Так принято в интеллигентной семье

Девушка присела в книксене, склонив голову, но мне показалось, что она слегка усмехнулась. Я была заинтригована, а хозяйка дома уже поднималась со своего места, одновременно обращаясь к гостям:

— Прошу извинить меня, домашние дела!

— Не торопись, милая, — напутствовал ее муж, — думаю, ты сможешь присоединиться к нам за чаем!

В дверях мелькнула высокая, крупная женщина в форме домашней прислуги. Мама Мари прошла мимо нее, гордо выпрямив спину, и коротко бросила через плечо: "Двадцать, будьте любезны".

Поведение хозяев оставалось для меня загадкой, до тех пор, пока через несколько минут я не услышала откуда-то из глубины задних комнат знакомый голос хозяйки. Мама Мари несколько раз громко взвизгнула, в промежутках же раздавался приглушенный, но отчетливый свист крепкой, хорошо вымоченной розги. И хотя гости усердно продолжали светскую беседу, они невольно делали паузы в разговоре. Через несколько ритмичных ударов взвизги перешли в хрипловатые завывания, а затем и в судорожные рыдания. Когда женщина вновь появилась перед гостями, уже подавали чай. В ее поведении была заметна разительная перемена — она была сдержана, доброжелательна и деликатна, словом, вела себя именно так, как и должна образцовая хозяйка. Только сидела она как-то неловко, боком, что впрочем, было вполне объяснимо. На тщательно высеченной попе особенно не посидишь.

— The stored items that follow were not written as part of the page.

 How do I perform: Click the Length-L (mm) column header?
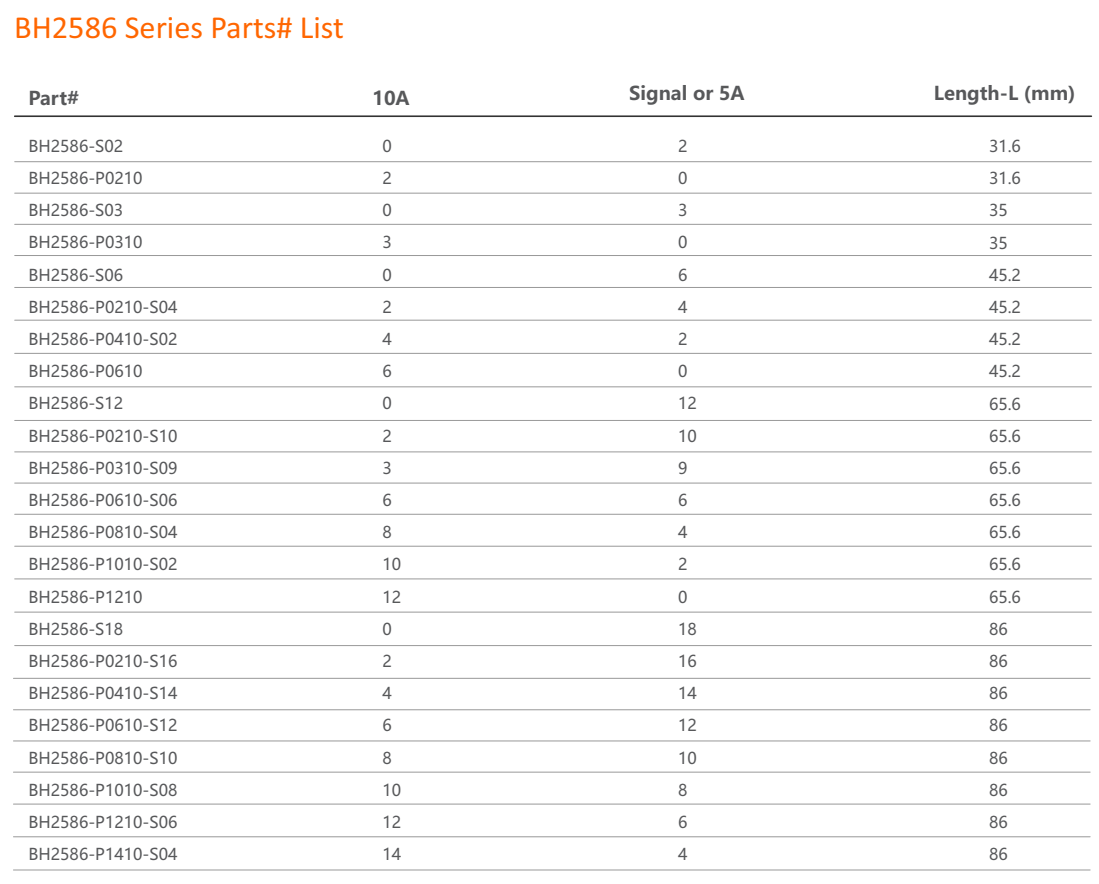(1003, 94)
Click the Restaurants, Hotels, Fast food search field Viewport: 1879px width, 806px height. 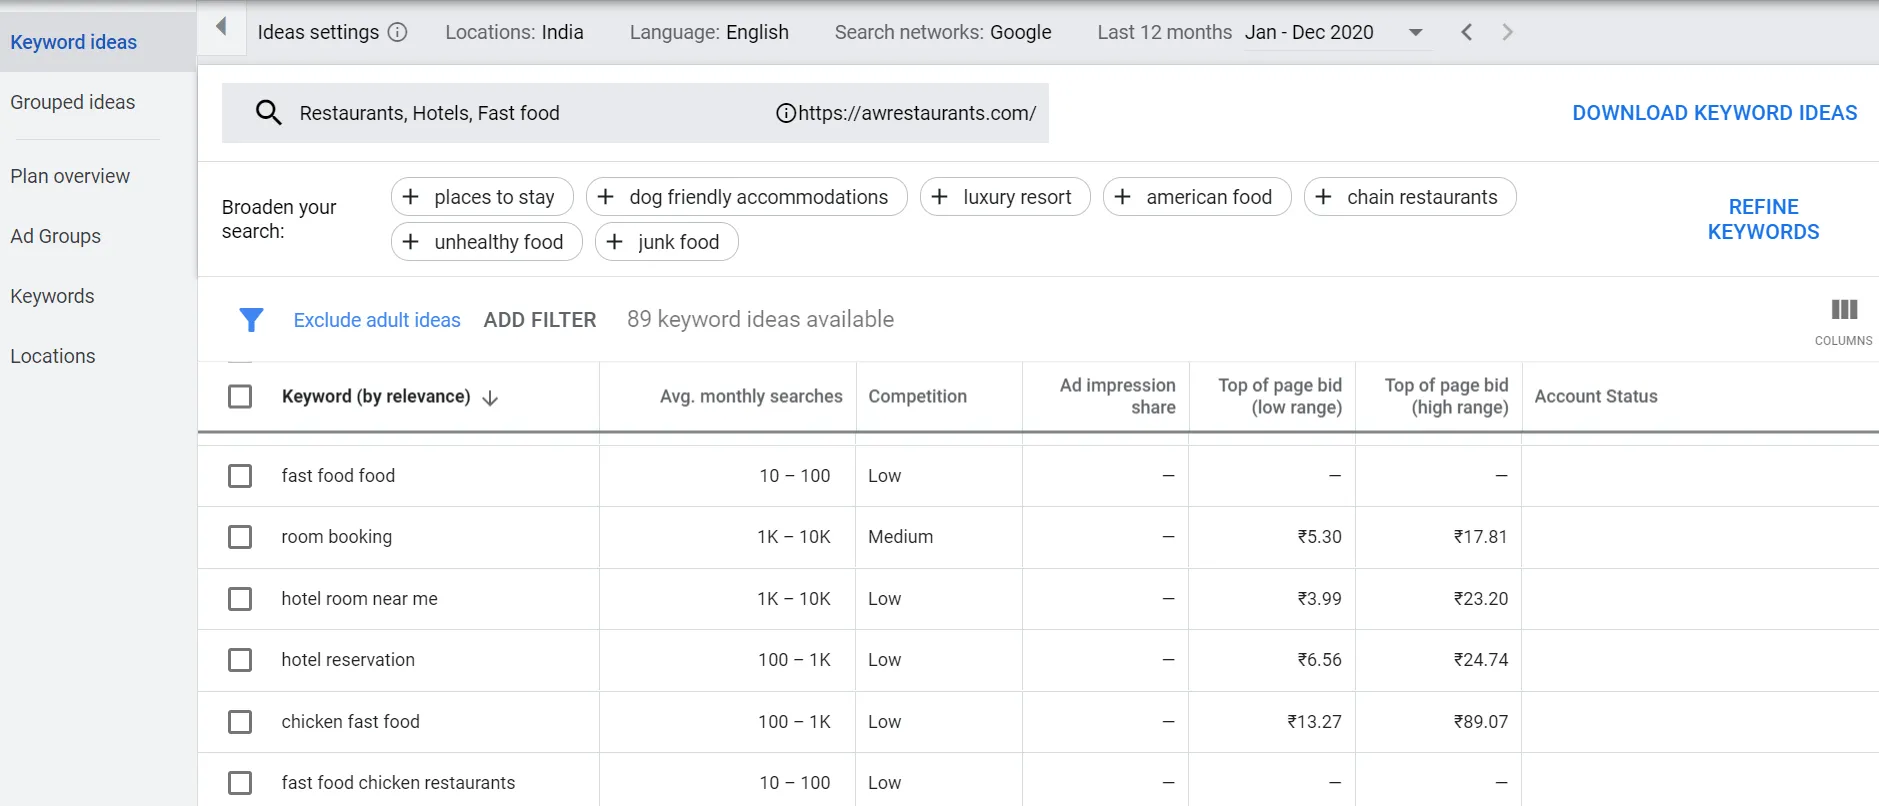tap(500, 113)
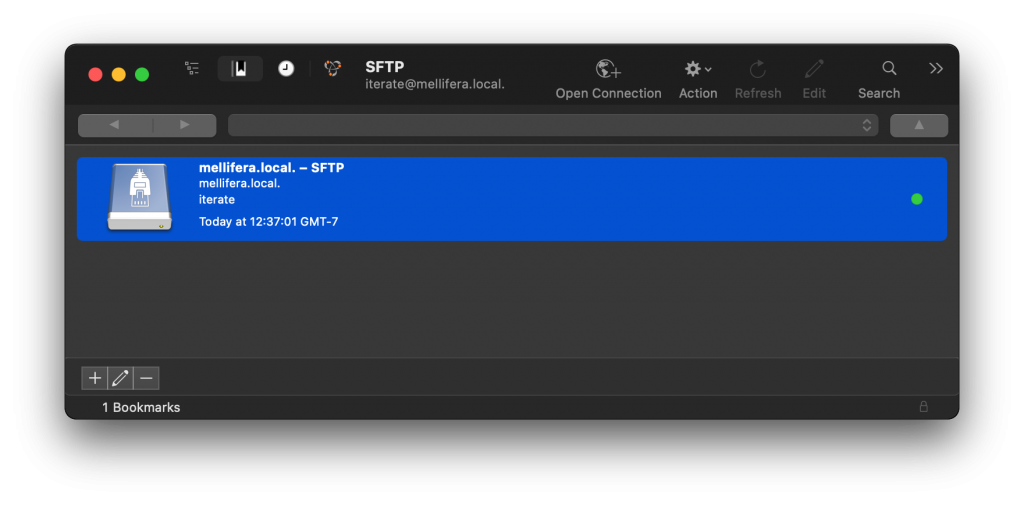Add a new bookmark with plus button

pos(95,378)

Я гостила у Мари почти две недели, и очень быстро обнаружила домашнюю "экзекуторскую" — она была во владениях суровой экономки, в буфетной. Рядом с неказистой козеткой стояло ведро, где всегда мокли крепкие розги. Мари была права, ее отец был настоящим джентльменом; он был красив, даже изыскан, его манеры были безукоризненны, элегантностью веяло от каждого его движения. Слова вроде "порка" , "розги" и даже "наказание" в доме не произносились, и негромкие фразы, вроде: "Дружочек, пора снова попросить нашу Александру Сергеевну об одолжении, тридцать, пожалуй" — были какими-то светски изысканными. Но экономка, возведенная в ранг домашнего палача, пугала меня своей суровой статью амазонки, и сама атмосфера дома очень быстро стала меня угнетать. Было в этом что-то неестественное — в том, что в такую личную, интимную сферу семейной жизни столь бесцеремонно вторгалась прислуга. Тем не менее, мама Мари при мне еще пару раз безропотно отправлялась в буфетную "за помощью" , и возвращалась притихшая и стесненная. Я никогда не могла найти в ее лице следы того вдохновенного умиротворения, которое охватывало мою маму после визита в папин кабинет. Мы с Мари даже поспорили, действительно ли джентльмен должен препоручать столь деликатное, хотя и неприятное дело доверенной прислуге? Мари, боготворившая отца, стояла на своем. Я же уезжала из дома подруги в смятении, твердо решив, что выберу в мужья не столь утонченного джентльмена, который не сочтет за труд лично позаботиться обо мне.

Родной дом показался мне после этого особенно теплым и милым. Родители, сестра, моя старенькая няня были мне несказанно рады. Спустя какое-то время меня охватило нестерпимое желание ощутить тот мир и покой, который царил в душе моей мамы, счастливо замужней женщины. Я поднялась в кабинет отца, когда он отдыхал там после обеда, и робко постучавшись, попросила:

— Папенька, высеките меня, пожалуйста… сейчас… сами… Мне так нужна ваша забота!

И не говоря более ни слова, приникла к вольтеровскому креслу как к давнему доброму другу.